Excerpted passage:
━━━━━━━━━━

Suit alleges unethical administration of RSV vaccine in '60s, after which 2 babies died
Posted May 29, 2026 6:06 AM CDT
Families Sue US Over Secret RSV Trials on Black Infants
Stock photo.   (Getty Images/Ake Ngiamsanguan)

Two families say their babies were used as test subjects in a government-backed vaccine trial they never agreed to, and that the babies died soon after. A new lawsuit accuses the US government of wrongful death, lack of informed consent, and civil battery over a mid-1960s experiment in Washington, DC, involving an early respiratory syncytial virus (RSV) vaccine known as Lot 100, per the New York Times. The suit says Ross Otto Hambrick and Victor Marcellus King, who were just a few months old at the time, were given three doses at a children's clinic serving low-income Black families. Each of the boys later died of RSV and bacterial pneumonia. Their families say they had no idea the babies were part of an experimental trial.

The case follows a 2023 Undark investigation that traced the boys' names through a National Institutes of Health researcher's lab notebook and other records. According to the suit, lung tissue taken during the babies' autopsies became key to decades of RSV research, contributing to an RSV vaccine being approved in 2023, which is "now generating billions in revenue," per a release from civil rights attorney Ben Crump. Crump, who's representing the families, argues that the babies' safety was sacrificed in pursuit of a marketable product, per the Times. A hospital director had warned in 1966 that Lot 100 might be worsening illness in some cases, the lawsuit says, and moved to halt the trial just days before the boys died. The Justice Department hasn't commented.

━━━━━━━━━━

Dataset records:
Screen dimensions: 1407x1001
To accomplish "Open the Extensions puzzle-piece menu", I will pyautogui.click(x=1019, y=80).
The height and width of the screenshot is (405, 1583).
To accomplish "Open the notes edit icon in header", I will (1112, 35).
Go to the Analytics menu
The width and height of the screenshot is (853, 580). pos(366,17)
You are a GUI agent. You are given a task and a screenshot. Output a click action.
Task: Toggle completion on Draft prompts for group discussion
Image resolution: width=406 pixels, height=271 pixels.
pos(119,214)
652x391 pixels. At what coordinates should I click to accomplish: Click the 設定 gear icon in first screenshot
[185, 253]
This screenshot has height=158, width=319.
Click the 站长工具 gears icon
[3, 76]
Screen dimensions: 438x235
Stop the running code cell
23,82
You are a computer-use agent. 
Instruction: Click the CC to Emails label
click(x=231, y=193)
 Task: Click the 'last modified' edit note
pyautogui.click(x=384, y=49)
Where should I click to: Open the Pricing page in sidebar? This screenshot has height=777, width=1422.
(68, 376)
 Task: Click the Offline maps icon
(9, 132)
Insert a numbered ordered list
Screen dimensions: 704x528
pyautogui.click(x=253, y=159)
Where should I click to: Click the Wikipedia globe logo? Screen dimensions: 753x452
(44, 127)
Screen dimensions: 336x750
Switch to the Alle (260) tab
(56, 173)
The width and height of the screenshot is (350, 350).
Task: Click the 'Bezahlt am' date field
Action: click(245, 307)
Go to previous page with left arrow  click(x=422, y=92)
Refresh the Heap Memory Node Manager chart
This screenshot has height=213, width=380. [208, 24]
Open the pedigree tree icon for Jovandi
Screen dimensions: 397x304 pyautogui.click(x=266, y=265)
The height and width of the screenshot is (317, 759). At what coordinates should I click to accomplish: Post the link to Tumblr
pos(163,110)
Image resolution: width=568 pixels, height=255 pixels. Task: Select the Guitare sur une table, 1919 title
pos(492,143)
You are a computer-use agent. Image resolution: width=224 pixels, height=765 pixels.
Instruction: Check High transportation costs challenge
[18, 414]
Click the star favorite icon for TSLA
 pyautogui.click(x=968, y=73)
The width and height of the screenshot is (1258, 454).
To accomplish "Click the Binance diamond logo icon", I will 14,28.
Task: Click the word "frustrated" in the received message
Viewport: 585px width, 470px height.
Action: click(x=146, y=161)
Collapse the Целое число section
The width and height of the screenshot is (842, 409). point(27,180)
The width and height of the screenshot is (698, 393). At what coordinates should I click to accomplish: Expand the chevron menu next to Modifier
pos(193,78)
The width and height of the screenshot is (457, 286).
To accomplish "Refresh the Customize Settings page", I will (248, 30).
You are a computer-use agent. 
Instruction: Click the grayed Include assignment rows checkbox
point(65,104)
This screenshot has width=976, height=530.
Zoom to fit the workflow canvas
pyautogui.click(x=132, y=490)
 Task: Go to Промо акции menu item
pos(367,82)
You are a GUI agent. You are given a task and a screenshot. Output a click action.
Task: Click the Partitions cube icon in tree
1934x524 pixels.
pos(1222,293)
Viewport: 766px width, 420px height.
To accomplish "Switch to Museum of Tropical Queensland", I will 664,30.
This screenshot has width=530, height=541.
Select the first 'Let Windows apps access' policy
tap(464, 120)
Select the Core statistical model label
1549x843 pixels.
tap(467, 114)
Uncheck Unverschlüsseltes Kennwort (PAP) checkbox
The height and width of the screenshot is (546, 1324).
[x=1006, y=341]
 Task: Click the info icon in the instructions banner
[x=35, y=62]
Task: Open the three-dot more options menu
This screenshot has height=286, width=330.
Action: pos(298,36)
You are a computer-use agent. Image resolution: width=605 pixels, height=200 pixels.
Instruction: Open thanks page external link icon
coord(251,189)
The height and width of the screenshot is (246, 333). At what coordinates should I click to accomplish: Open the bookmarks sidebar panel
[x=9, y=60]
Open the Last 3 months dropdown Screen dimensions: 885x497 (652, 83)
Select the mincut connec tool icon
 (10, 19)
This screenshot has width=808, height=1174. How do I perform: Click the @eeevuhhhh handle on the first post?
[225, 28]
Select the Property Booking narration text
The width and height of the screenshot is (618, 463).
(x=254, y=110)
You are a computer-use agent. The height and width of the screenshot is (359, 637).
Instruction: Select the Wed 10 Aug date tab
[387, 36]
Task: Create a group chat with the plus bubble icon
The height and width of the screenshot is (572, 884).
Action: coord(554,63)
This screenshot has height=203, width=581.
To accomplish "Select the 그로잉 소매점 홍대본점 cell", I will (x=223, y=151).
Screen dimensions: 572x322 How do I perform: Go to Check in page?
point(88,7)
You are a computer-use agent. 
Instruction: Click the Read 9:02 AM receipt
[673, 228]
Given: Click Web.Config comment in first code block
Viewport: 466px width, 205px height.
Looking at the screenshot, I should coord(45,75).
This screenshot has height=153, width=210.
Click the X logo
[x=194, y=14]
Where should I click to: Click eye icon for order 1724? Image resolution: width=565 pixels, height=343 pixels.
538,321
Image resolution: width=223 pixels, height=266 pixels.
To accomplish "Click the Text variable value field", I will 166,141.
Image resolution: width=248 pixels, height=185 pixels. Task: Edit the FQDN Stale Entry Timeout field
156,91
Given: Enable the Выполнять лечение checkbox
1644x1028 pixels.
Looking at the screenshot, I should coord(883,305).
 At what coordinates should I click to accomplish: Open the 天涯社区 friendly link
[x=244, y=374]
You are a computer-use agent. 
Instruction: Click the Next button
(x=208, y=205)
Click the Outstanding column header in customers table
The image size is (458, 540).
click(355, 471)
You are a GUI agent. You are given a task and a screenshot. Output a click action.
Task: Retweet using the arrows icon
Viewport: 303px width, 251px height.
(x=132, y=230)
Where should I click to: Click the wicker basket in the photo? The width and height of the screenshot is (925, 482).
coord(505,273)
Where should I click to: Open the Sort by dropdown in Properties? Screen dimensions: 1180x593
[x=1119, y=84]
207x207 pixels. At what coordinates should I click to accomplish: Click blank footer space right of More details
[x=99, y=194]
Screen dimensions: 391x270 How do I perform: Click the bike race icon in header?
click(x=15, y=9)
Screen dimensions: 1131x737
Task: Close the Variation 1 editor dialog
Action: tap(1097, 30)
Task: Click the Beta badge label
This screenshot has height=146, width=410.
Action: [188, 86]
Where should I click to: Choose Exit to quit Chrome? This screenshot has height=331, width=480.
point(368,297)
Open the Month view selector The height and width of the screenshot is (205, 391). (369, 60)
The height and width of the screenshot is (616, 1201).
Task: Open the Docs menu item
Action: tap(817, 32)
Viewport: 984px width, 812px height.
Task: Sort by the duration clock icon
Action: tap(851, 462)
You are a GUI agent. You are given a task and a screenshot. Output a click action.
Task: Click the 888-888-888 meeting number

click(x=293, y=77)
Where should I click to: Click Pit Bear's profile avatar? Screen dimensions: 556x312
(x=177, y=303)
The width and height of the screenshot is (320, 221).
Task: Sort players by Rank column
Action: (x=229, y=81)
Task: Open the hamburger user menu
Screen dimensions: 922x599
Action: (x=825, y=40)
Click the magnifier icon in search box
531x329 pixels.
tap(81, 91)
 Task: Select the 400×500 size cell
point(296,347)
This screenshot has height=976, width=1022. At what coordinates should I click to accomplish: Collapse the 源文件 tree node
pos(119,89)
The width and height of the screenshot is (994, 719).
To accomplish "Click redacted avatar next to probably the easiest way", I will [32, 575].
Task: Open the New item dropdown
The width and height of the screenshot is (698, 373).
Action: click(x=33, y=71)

━━━━━━━━━━

Exercise tasks:
A – From the article on the RSV vaccine lawsuit, reproduce the passage starting with "Suit alleges unethical" and going on through "(Getty Images/Ake Ngiamsanguan)".
B – According to the article on the RSV vaccine lawsuit, what name was the early RSV vaccine used in the mid-1960s experiment known by?
C – List every legal claim that the article on the RSV vaccine lawsuit says the suit brings against the US government.

Numbered answers:
A –
Suit alleges unethical administration of RSV vaccine in '60s, after which 2 babies died
Posted May 29, 2026 6:06 AM CDT
Families Sue US Over Secret RSV Trials on Black Infants
Stock photo.   (Getty Images/Ake Ngiamsanguan)

B – Lot 100

C –
- Wrongful death
- Lack of informed consent
- Civil battery